Study on the Propagation Characteristics of Partial Discharge Electromagnetic Waves in Gas Insulated Line

Abstract

Defects in the gas insulated line can cause partial discharge, and the electromagnetic wave is generated. The finite difference time domain method is used to research the propagation of electromagnetic wave in gas insulated line structures. The electric field strength of time-domain waveform is selected as characteristic factor for analysis. By changing the gas insulated line model, the attenuation of electromagnetic wave through double insulator, L-type corner, T-type corner, straight tube and different GIL sizes is studied. In the straight tube structure, the amplitude attenuation of electromagnetic wave is linear and the attenuation band is between 1 GHz and 1.7 GHz. In the insulator, basin insulator has more serious influence on signal isolation than disc insulator. After passing through the insulator, the signal attenuation is obvious in the frequency band above 1 GHz.

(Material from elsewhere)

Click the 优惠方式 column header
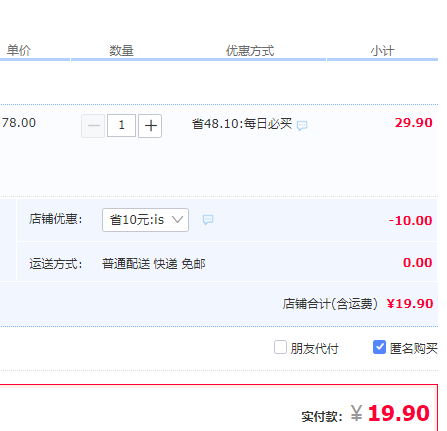The height and width of the screenshot is (431, 447). click(x=250, y=51)
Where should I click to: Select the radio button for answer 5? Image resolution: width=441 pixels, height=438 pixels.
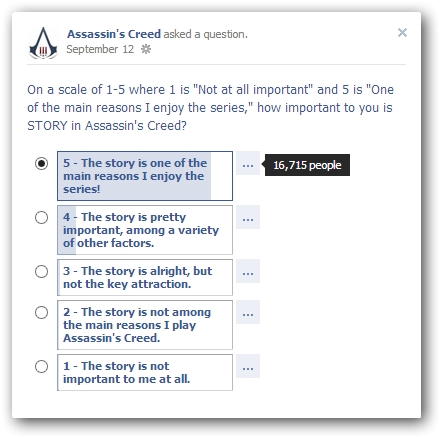(41, 163)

The amplitude of electromagnetic wave decreases more seriously through the corner structure, and the attenuation is at the whole frequency band. In different sizes of gas insulated line, the larger diameters of shell and conductor, the larger electromagnetic wave will be, and the faster attenuation will be; the length of gas insulated line cavity has little effect on electromagnetic wave. The theoretical research is expected to help to arrange the position of ultra-high frequency sensor reasonably.